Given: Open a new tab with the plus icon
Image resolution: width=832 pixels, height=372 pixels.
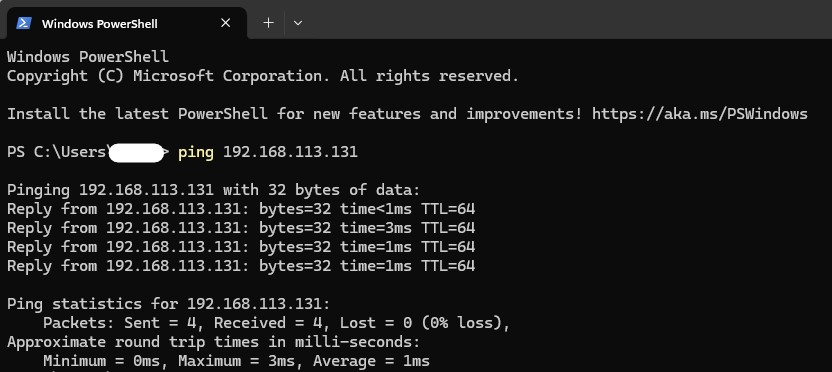Looking at the screenshot, I should [268, 23].
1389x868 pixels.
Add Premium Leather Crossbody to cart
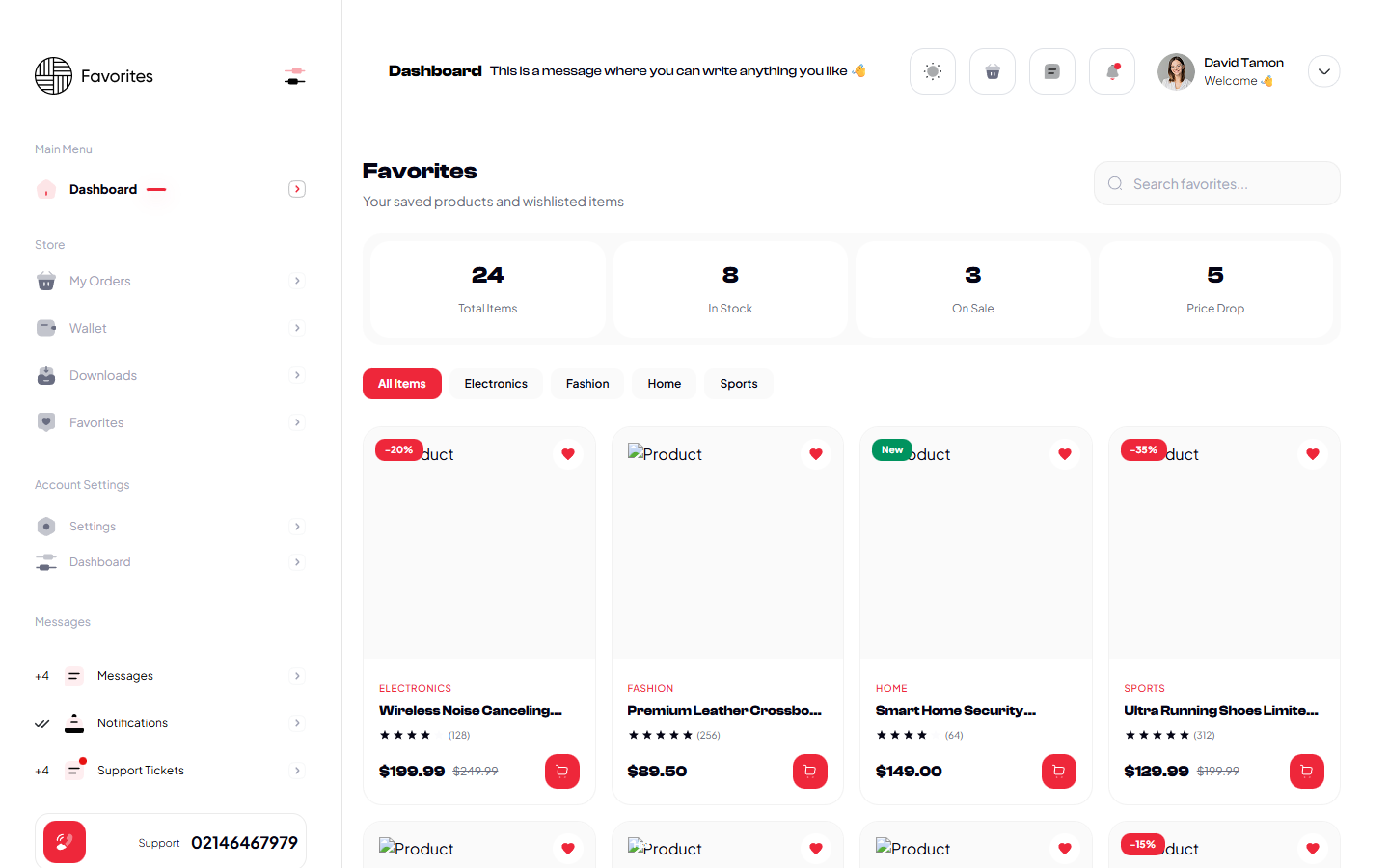coord(809,771)
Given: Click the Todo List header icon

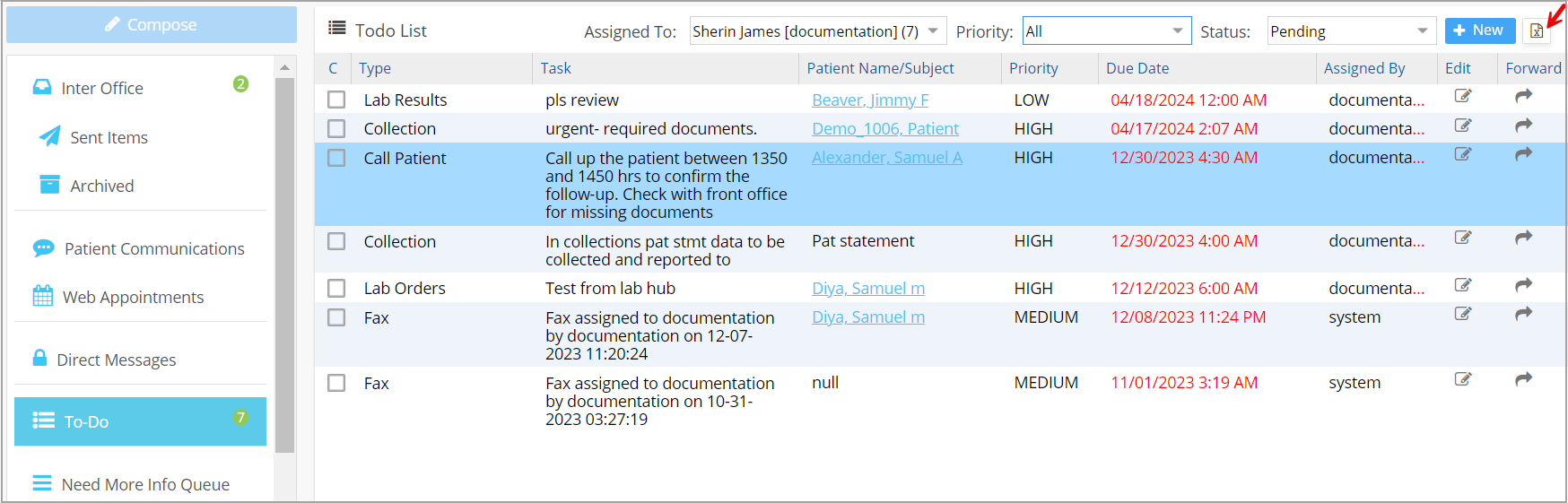Looking at the screenshot, I should pos(337,28).
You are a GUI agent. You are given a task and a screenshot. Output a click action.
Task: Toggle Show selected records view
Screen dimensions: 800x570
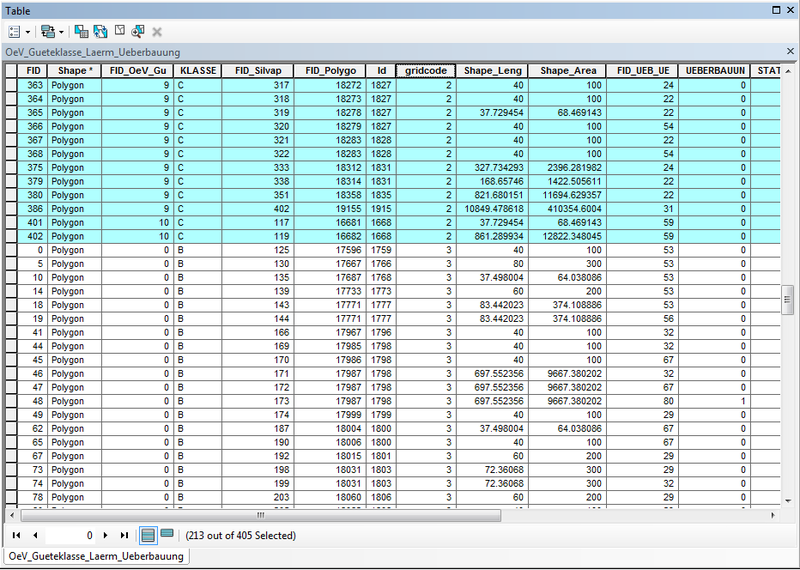166,535
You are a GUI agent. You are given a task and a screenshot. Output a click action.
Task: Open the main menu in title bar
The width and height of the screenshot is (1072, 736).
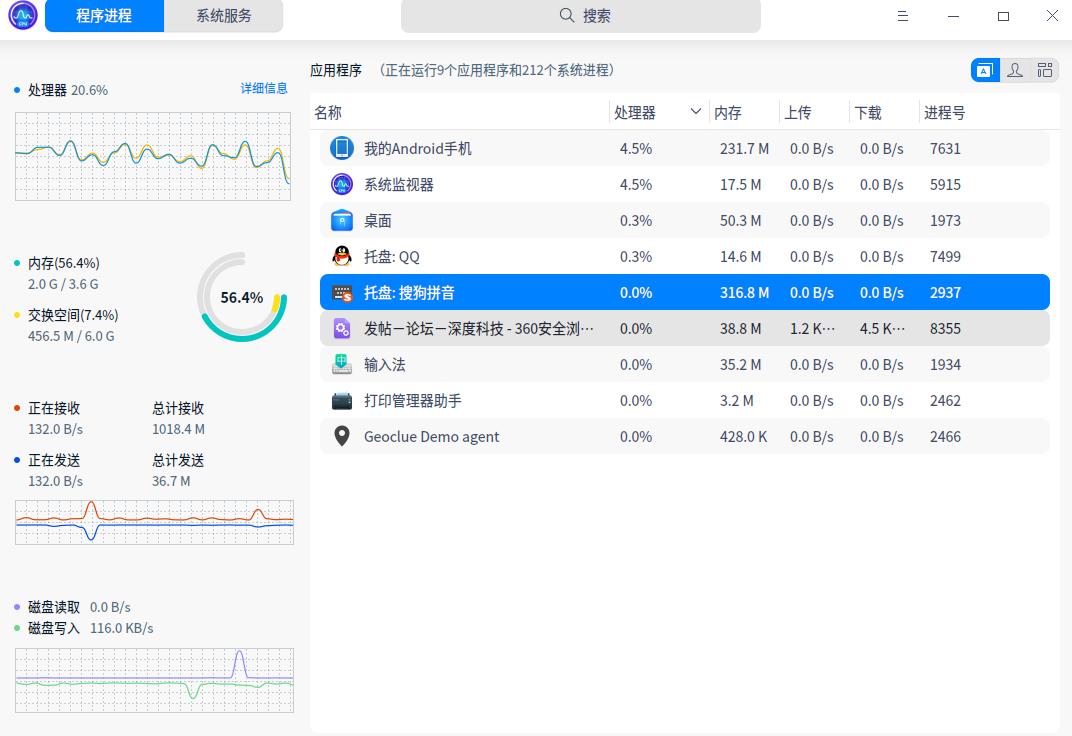[903, 16]
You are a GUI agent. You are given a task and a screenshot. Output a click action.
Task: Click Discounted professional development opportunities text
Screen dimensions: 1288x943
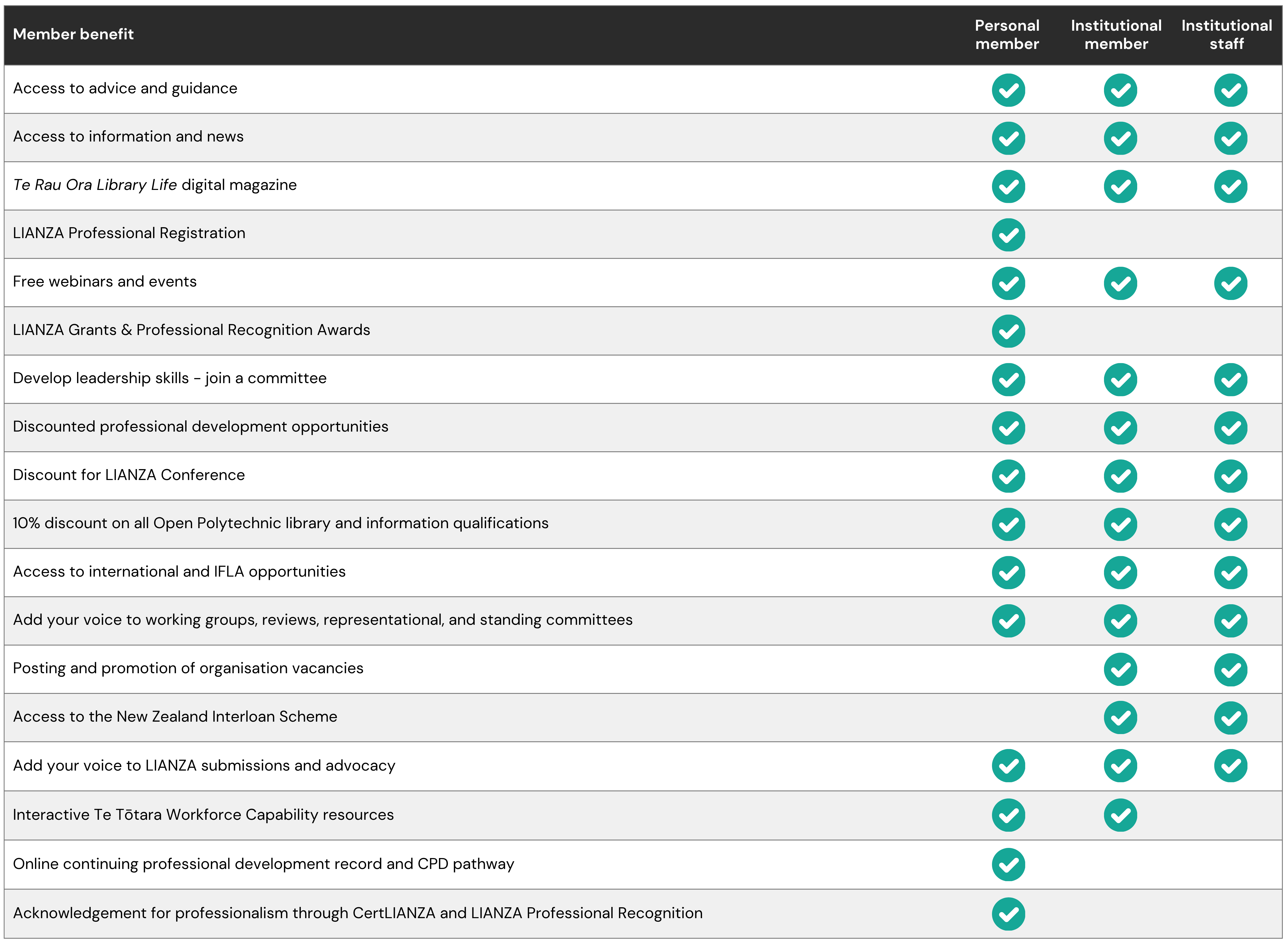coord(200,426)
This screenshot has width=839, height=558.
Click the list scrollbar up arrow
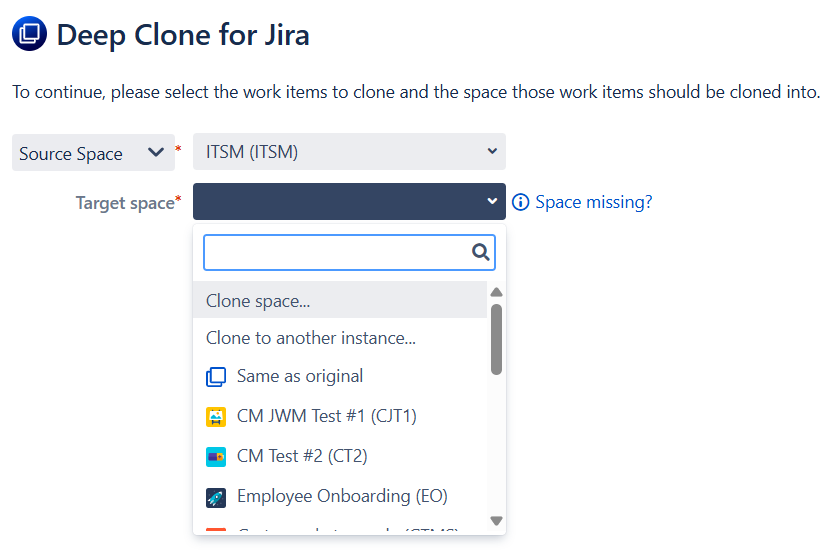[496, 292]
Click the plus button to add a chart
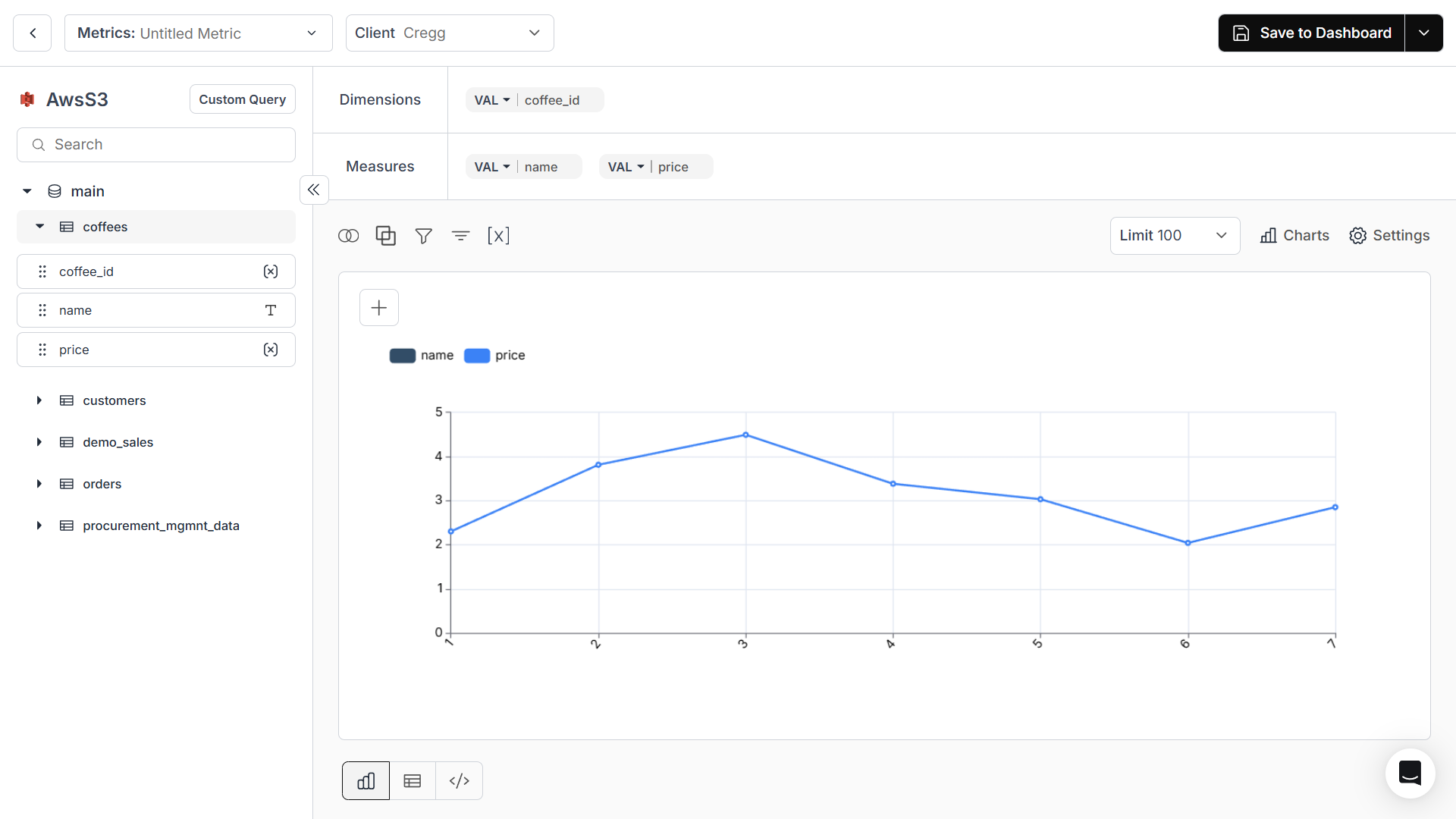Viewport: 1456px width, 819px height. pyautogui.click(x=378, y=307)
════════
REQUIRED WORK:
Copy out all of the material above word for word, leaving out the pictures.

SOLUTION BELOW:
Given: Open a new tab with the plus icon
Image resolution: width=832 pixels, height=372 pixels.
Looking at the screenshot, I should [268, 23].
1389x868 pixels.
Add Premium Leather Crossbody to cart
coord(809,771)
Given: Click the Todo List header icon

Looking at the screenshot, I should pos(337,28).
You are a GUI agent. You are given a task and a screenshot. Output a click action.
Task: Toggle Show selected records view
Screen dimensions: 800x570
166,535
You are a GUI agent. You are given a task and a screenshot. Output a click action.
Task: Open the main menu in title bar
The width and height of the screenshot is (1072, 736).
[903, 16]
You are a GUI agent. You are given a task and a screenshot. Output a click action.
Task: Click Discounted professional development opportunities text
Screen dimensions: 1288x943
coord(200,426)
This screenshot has width=839, height=558.
Click the list scrollbar up arrow
[496, 292]
Click the plus button to add a chart
Viewport: 1456px width, 819px height. pyautogui.click(x=378, y=307)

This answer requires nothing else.